## 課題文
* * * * * * *
”そこに相応しいのは”『新しき世界』(ネタバレ)


 韓国の潜入捜査もの!


 企業化した韓国最大の犯罪組織ゴールドムーン。8年でその理事まで昇りつめたイ・ジャソンは、兄貴分である組織のNo.3チョン・チョンの右腕として働いていた。組織のボスの急死により、後継者争いの先頭に躍り出るチョン・チョン。ライバルはボスの腹心だったイ・ジュング。警察の組織犯罪課のカン課長は、この後継者争いへの介入を目論み、密かに潜入させた捜査官を動かす。すなわち、8年前に送り込んだジャソンを……!


 冒頭から、サツとつながっているという疑惑をかけられた幹部に、別の幹部が苛烈な拷問を加えるというシーンで始まる。吐かないと見るや、口からセメントを流し込んでドラム缶詰めに……。いや〜、冷酷非情だね……って、イ・ジョンジェさん演じるこの拷問してる幹部こそが、今作の主人公にして実は潜入捜査官なのだな……。
 後から振り返るに、もうこの時点で、少なくとも裏切り云々に関しては無実の男を自分の身代わりに惨殺しているわけで、完全に警察官としての一線など超えてしまっているのだな。そして、こうしたギリギリの状況において、まさに最も冷酷な決断を出来る男である、ということも示される。
 潜入捜査の果てに組織のNo.3の腹心まで上り詰めているわけだが、その彼の存在を利用して、組織を骨抜きにするための計画が、チェ・ミンシクの指示の下で動き出す……No.1の死をきっかけに、後継者候補となっているNo.3とNo.4が争うように仕向けられていくのだが、この二人がボスの死に際して病院に来た時のシーンで性格の違いを印象付けたのは見事でしたね。


 ストーリー、すなわち「新世界」計画の骨子が、主人公にもギリギリまで伏せられているので、観客に対しても絶妙の引っ張り具合を見せる。もうプレッシャーに耐え兼ねて、早く身分を回復して海外にトンズラしたい主人公に、チェ・ミンシク上司はこれで最後だから、あと一回だからと延々継続させるのであった。
* * * * * * *
## 提供資料

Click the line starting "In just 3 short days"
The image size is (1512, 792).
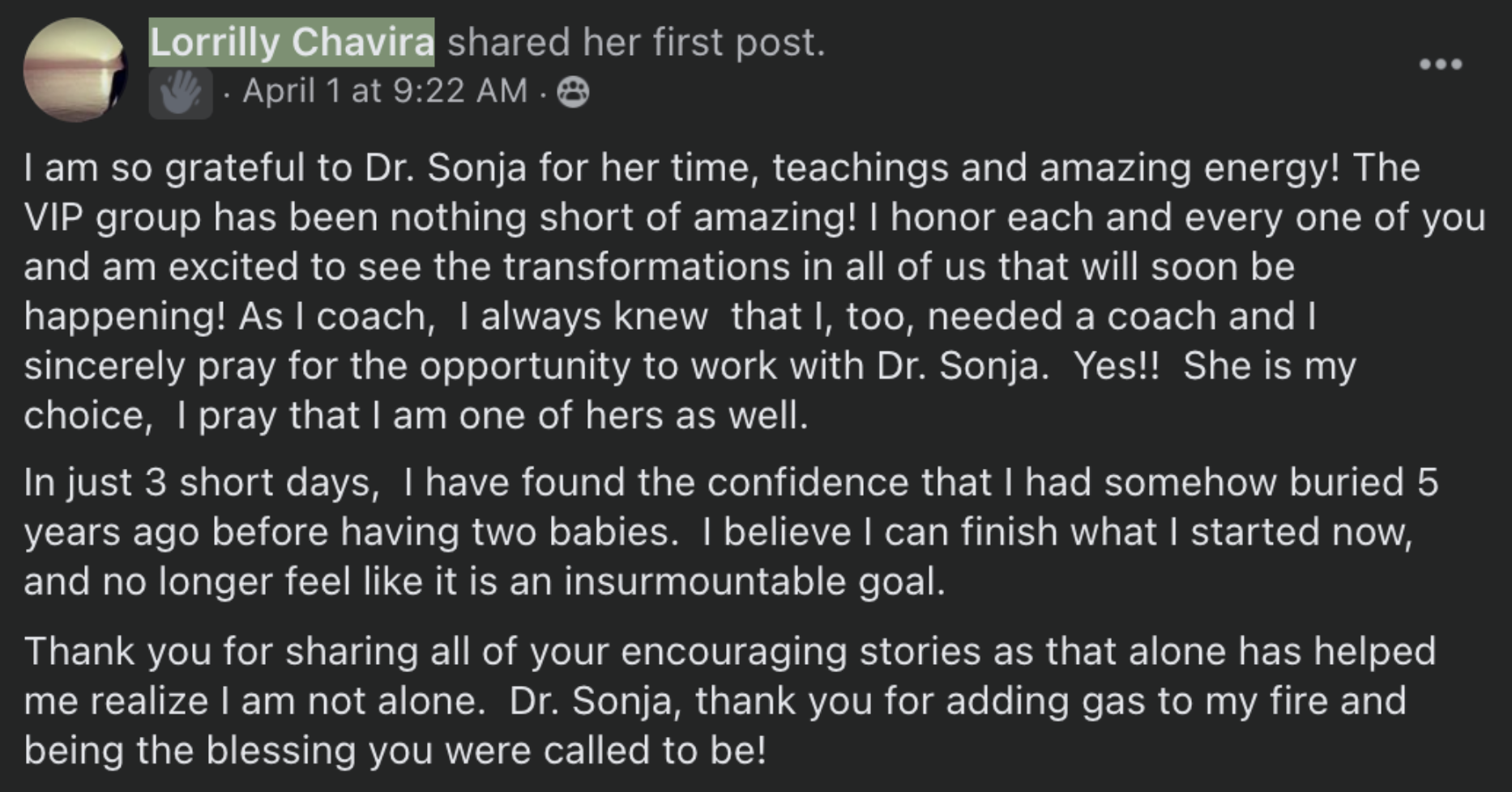[729, 483]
* * * * * * *
## 課題一覧
**a)** 『新しき世界』のレビューで、筆者が主人公は冒頭の時点ですでに「警察官としての一線」を超えていると述べる理由を説明しなさい。
**b)** 『新しき世界』のレビューを、最後の文に続けて書き継ぎなさい。

## 課題の解答
**a)** 冒頭の拷問の場面で、主人公は裏切りについては少なくとも無実の男を、自分の身代わりとして惨殺しているからである。

**b)**
 主役の人、『ハウスメイド』(http://d.hatena.ne.jp/chateaudif/20110909/1315494309)のワインマッチョ、『10人の泥棒たち』(http://d.hatena.ne.jp/chateaudif/20130628/1372414360)のチョビヒゲではお笑い要素が強かったのだが、今作はぐっとスマートに冷静な佇まい。いや、周囲が企業化したヤクザということでみんなスーツを着込んでいるのだが、役者のチョイスやメイク含めて崩し方が絶妙で、どこか似合ってなくていかにもヤクザが格好だけちゃんとして見せていますという風になっている。その中で、一人だけ浮いている主人公……。
 まあ正体を知ってるというバイアスからか、怪しいよこの人! 一人だけサツっぽいよ!とどうしても思ってしまうのだが、そこは主人公自身が最もハラハラドキドキしているところなのだな。


 潜入捜査と言えば『インファナル・アフェア』だが、今作はあまりバレるバレない、情報をいかに漏らすか、などの同ジャンルのテクニカルな要素にはあまり踏み込んでいない。で、なんでバレてしまうかというと、ハッカーに調べさせたら全部出てきました!という、テクニカルじゃないどころか適当すぎるだろその展開、という代物。うーん、毎年一回ぐらいはハッキングしとけば、こんな潜入捜査なんてされずにすむのに。が、今作はそういう筋で見せるサスペンス性ではなく、役者の佇まいや存在感、立ち姿の格好良さやバラエティ豊かな表情などで魅せていくことを希求した映画なのだな。頭よりも、視覚や腹の底へと訴えかけてくる演出だ。


 主人公は兄貴分から、仕事のできる男として見られ、留守を任されることも多い……のだけど、その仕事というのが普段は何をやってるのかさっぱりわからない。たまにマフィアものやらヤクザもの映画を見ても、だいたいタバコなんか吸ってうろうろしているが、かちこみしてない時は一体何をやってるのだろう。振り込め詐欺の指示でもしてるのだろうか。そこらへんも何がどう有能なのかはどうでも良く、雰囲気からして頼りになりそうでしょ、ということで押し切るのであった。まあヤクザというのは仕事内容よりも、いかに部下に危ないことをやらせられるか、という人望、信頼関係、恐怖が大事なのかもしれないね。
 そんな彼への信頼を隠さないのが、兄貴分のファン・ジョンミン。力と恐怖と利で動く世界での義侠心や友情など、いつかは裏切られる仮初めのもの……しかし、ぎりぎりの状況で人が拠り所とするのも結局はそれしかないのだな。「兄」からの時計に対し、「父」ポジションのチェ・ミンシクさんのプレゼントの扱いの悪さと来たら! ミンシクさんもまったく情のない人ではないのだが、権力と力関係で主人公を押さえ込んでおきながら、そんな手で懐柔しようとしても余計に反感を買い、結局はそれが命取りになるのである。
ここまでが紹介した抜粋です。